Bahçeli, Öcalan’a “terörü bitirme” yükümlülüğü verirken, onun bu çağrıyı kime ileteceği konusunu fazla dikkate almamış görünüyor. Ya da Kandil’in, Öcalan’a yönelik bir çağrı karşısında nasıl bir tavır sergileyeceğini önceleyerek bir tahminde bulunmuş olabilir. Bu noktada, arka planda yapılan görüşmelerde bir garanti sağlanmış mı?

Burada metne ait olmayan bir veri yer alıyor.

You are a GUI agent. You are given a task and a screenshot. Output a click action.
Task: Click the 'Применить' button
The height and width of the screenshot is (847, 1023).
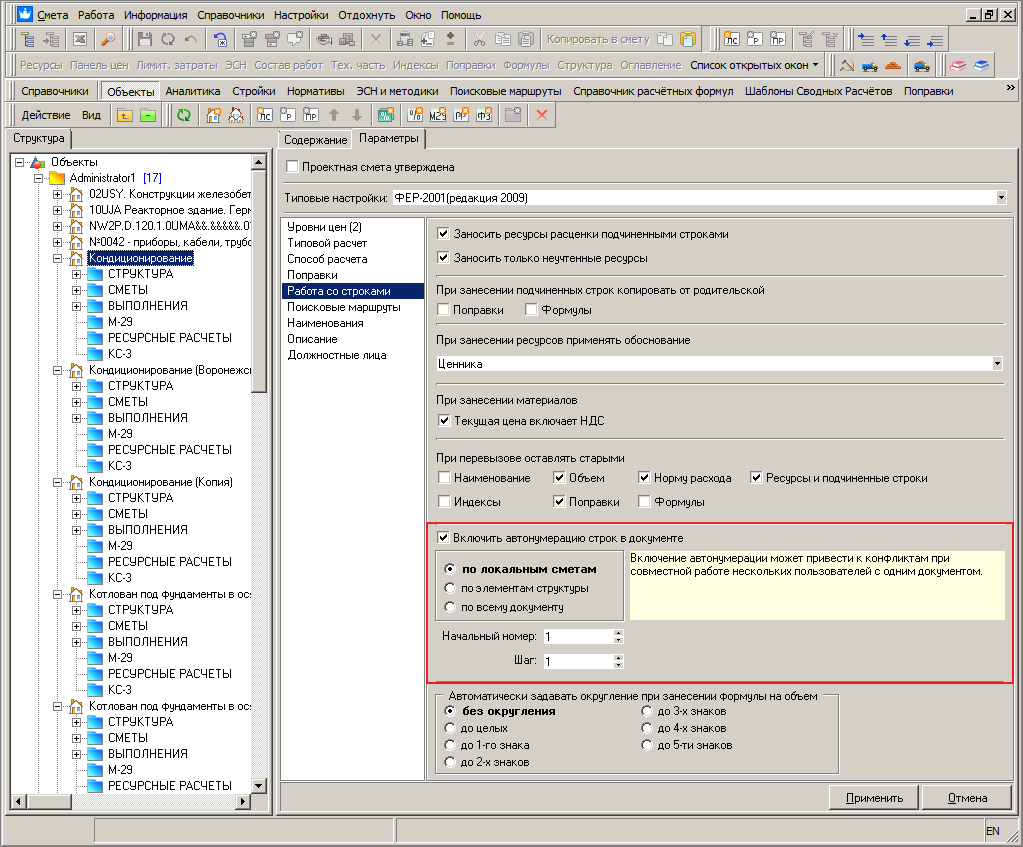(874, 798)
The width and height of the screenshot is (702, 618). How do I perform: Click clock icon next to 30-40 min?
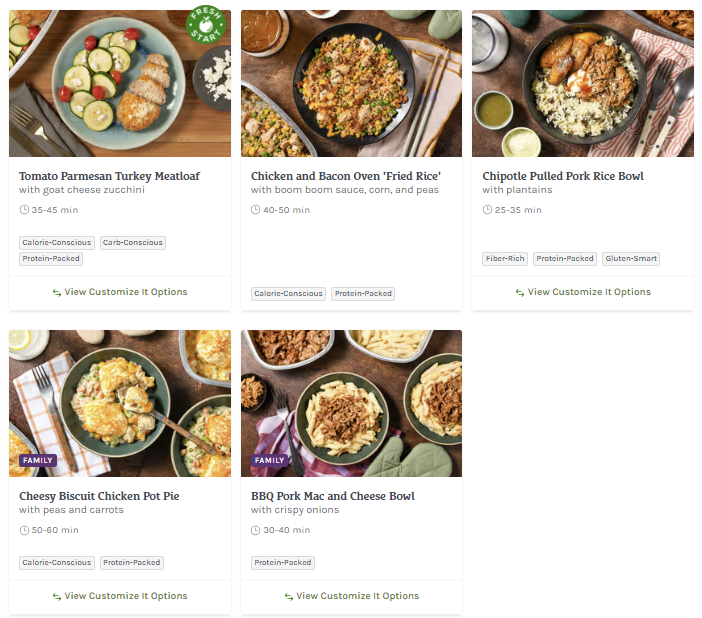[255, 530]
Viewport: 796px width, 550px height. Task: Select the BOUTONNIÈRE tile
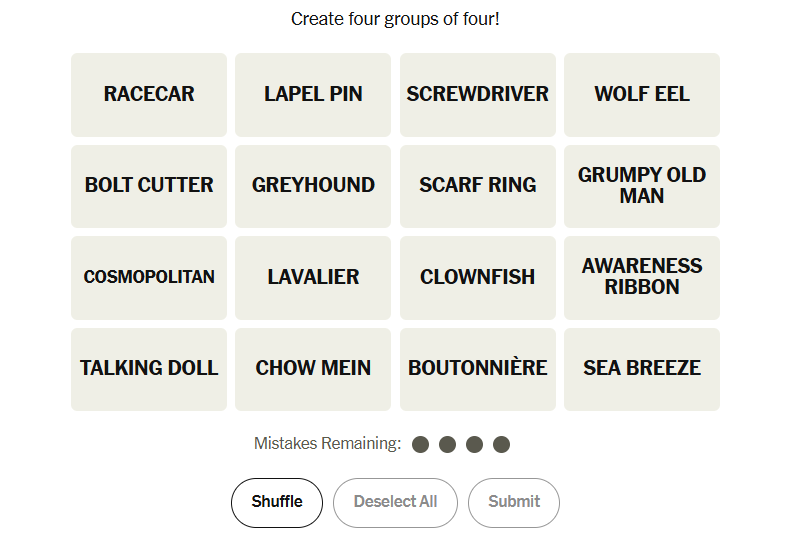coord(477,369)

Hatırlanacağı üzere, Öcalan 2013 Nevruz’unda, Diyarbakır’da yaptığı bir konuşmada “silahlı mücadele döneminin sona erdiğini” açıklamıştı. O bildiri, devlet yetkilileri ile Öcalan arasındaki müzakerelerin bir sonucuydu ve Çözüm sürecinin bir parçasıydı. Ancak bu çağrı Kandil’den karşılık bulamadı; zira o dönemde Amerika, Rojava’da bir özerk yapı inşa etmeye başlamıştı. Türkiye’deki Kürt siyasacıların yanında Dağdakilere de “Suriye’deki özerk yapı, Türkiye’de neden daha azıyla yetinilsin?” mesajı verilmişti ve peşinden hendek ve özerklik ilanı gibi aşırılıklar yaşanmıştı.

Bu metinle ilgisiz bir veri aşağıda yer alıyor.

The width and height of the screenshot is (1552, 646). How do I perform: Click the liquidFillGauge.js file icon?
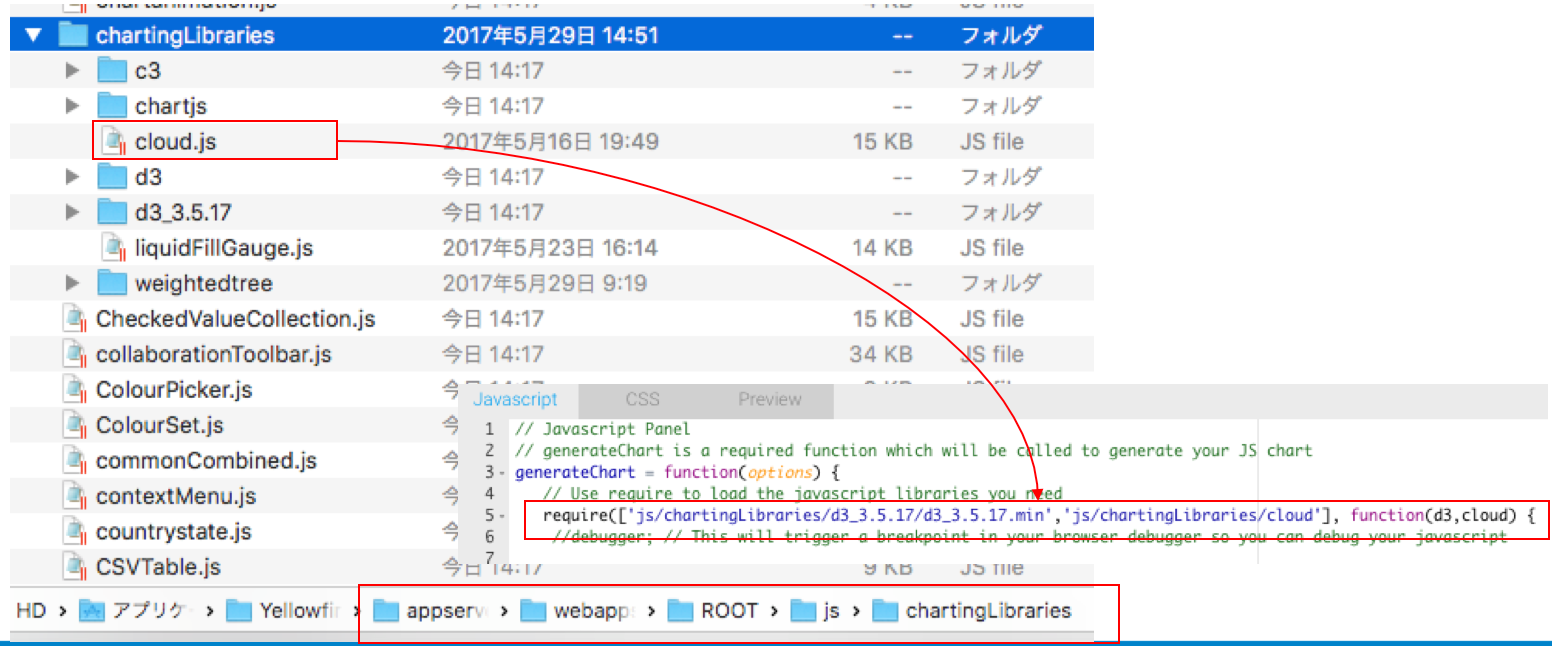pos(114,247)
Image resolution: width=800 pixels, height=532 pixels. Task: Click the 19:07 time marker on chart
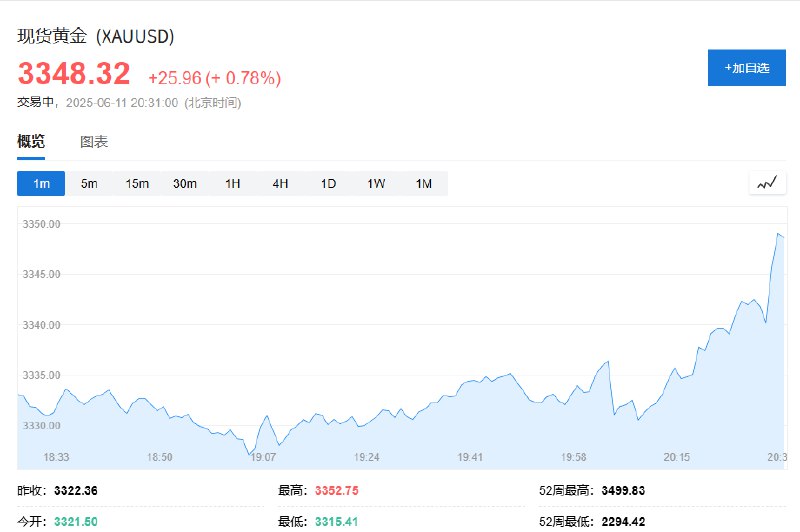263,457
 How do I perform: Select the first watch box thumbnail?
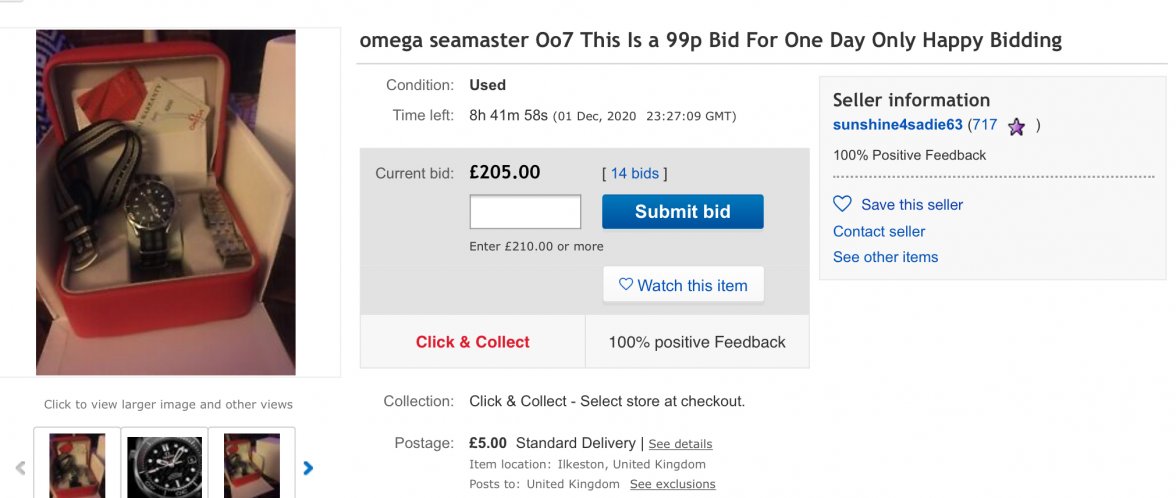tap(77, 465)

Yıl 2024… 11 yılın ardından, Öcalan şimdi “Türkiye’ye her türlü hizmete hazırım” dediğinde, bu söz bizzat Meclis’e çağrılarak bir görev yüklenmek isteniyor. Gelinen noktada, şu sorulara cevap aramak gerekiyor: YPG ve PYD yapıları ne durumda? Amerika’nın o güçleri desteklemeyi bırakacağına dair bir bilgiye sahip miyiz? Yoksa, Amerika’nın bu yapıların arkasında durmasına rağmen, YPG ve PYD’lilerin Öcalan’ın çağrısına karşılık vererek Türkiye’yi rahatsız etmeyecek bir model oluşturacaklarına mı inanılıyor? Amerika’nın Ortadoğu’daki olaylar karşısındaki tutumu ve Türkiye’deki siyasi iklim göz önüne alındığında, bunun ne gibi bir sonuca yol açacağı belirsiz.

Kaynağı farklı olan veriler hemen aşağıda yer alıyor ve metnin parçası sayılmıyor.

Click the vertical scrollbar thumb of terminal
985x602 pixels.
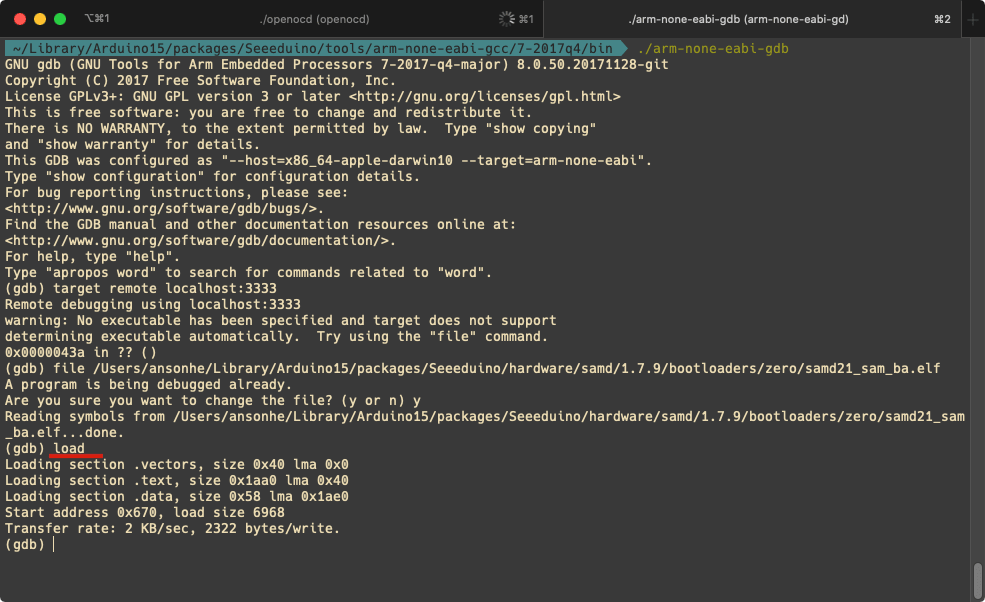(977, 581)
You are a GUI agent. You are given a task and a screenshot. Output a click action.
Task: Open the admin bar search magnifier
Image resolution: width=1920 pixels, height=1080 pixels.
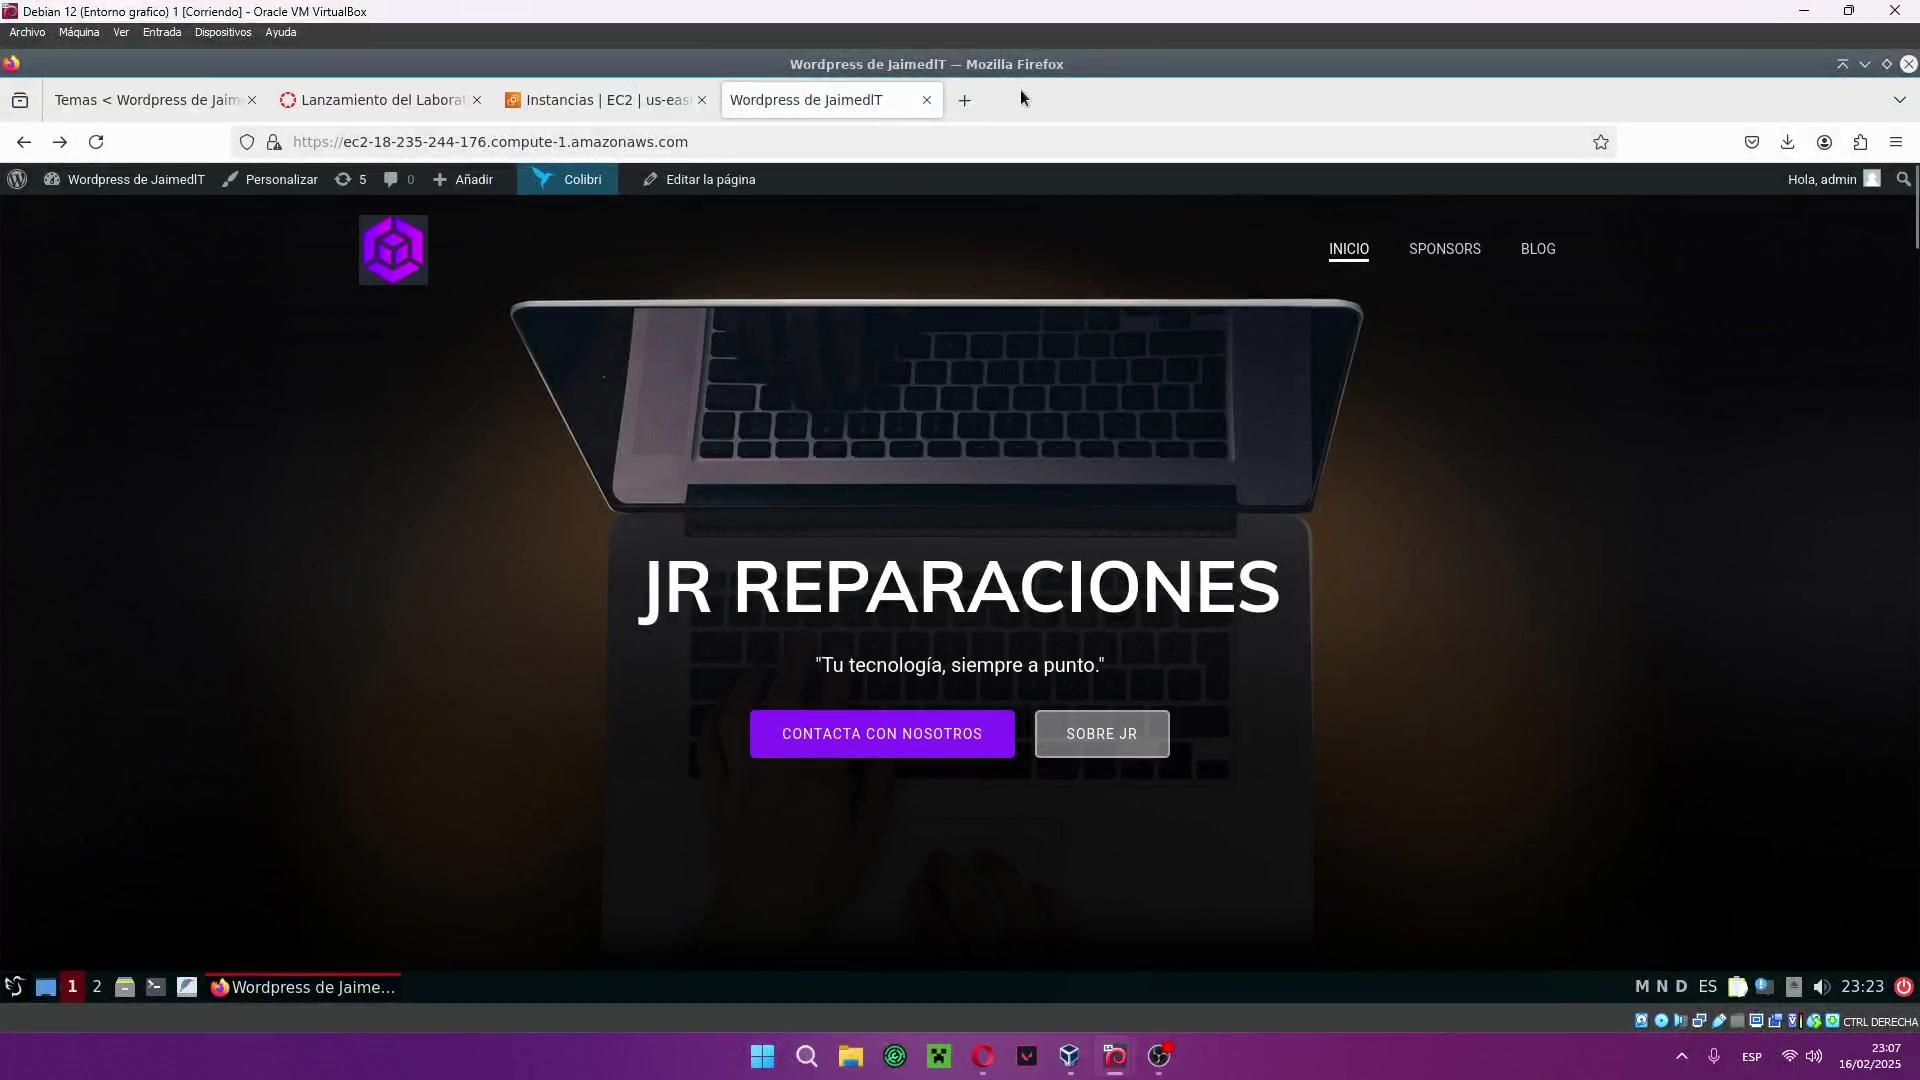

“Öcalan projesi”nin başarılı olabilmesi için birçok faktörün bir araya gelmesi gerekiyor. Amerika’nın tutumunu değiştirmesi veya Ankara’nın Amerika’ya rağmen cesur bir operasyon kararı alması şart. Bahçeli’nin çıkışı “Öcalan açılımı” olarak değerlendiriliyor ve bu durum DEM çevreleri tarafından coşkuyla karşılanıyor. Ancak konu “Kürt sorunu”nun çok boyutlu ele alınmasına geldiğinde, Bahçeli’nin konumuyla ciddi farklılıklar ortaya çıkması kaçınılmaz. Bahçeli, meseleyi temelde “terör sorunu” olarak görmeyi tercih ediyor. Evet, Erdoğan gibi bazı bireysel sorunların çözümünde “İnsanlarımız ana dilini kullanamadılar” diyebiliyor ama “kolektif kimlik talebi” konusunda tereddütlerini açıkça dile getiriyor. Bahçeli’nin şu ifadeleri, Kürt sorunu tartışmalarındaki en kritik noktalardan birini içeriyor: “Bireysel sorunların çözümü elbette önemli, fakat kolektif kimlik ve etnik temelli bir çözüme atıf yapmak büyük bir tehlikedir.”
Benzer bir sorun, genel olarak Türklerin bakış açısında “millet tanımı” noktasında karşımıza çıkıyor. Bahçeli’nin şu sözleri dikkat çekici: “Kürt kardeşlerim, gelin bir olalım, beraber olalım, aramıza girmek isteyenleri, bozgunculuk yapanları tarihin çöplüğüne gönderelim. İmanımız bir, kıblemiz bir, irademiz bir, bayrağımız bir, milletimiz bir, devletimiz bir, anımız bir, acımız bir, geleceğimiz bir, biz hep birlikte Türk milletiyiz.” Bu tür bir ortaklık ve birliktelik vurgusunun, birçok insan için “Hep birlikte Türk milletiyiz” şeklinde sonlanması doğaldır. Ancak, “Kürt sorunu”nu aynı zamanda “kimlik sorunu” olarak ele alan siyasi bilinç açısından durum tartışmanın eşiği haline geliyor. Meclis’te konu ele alındığında, DEM’lilerin “müzakere” konusundaki ısrarı kaçınılmaz. Bahçeli’nin belirlediği çerçevede tartışmaların yürütülmeyeceği açıktır; ancak bu konuların Meclis’te gündeme gelmesi Türkiye için olumlu bir adım olarak değerlendirilebilir.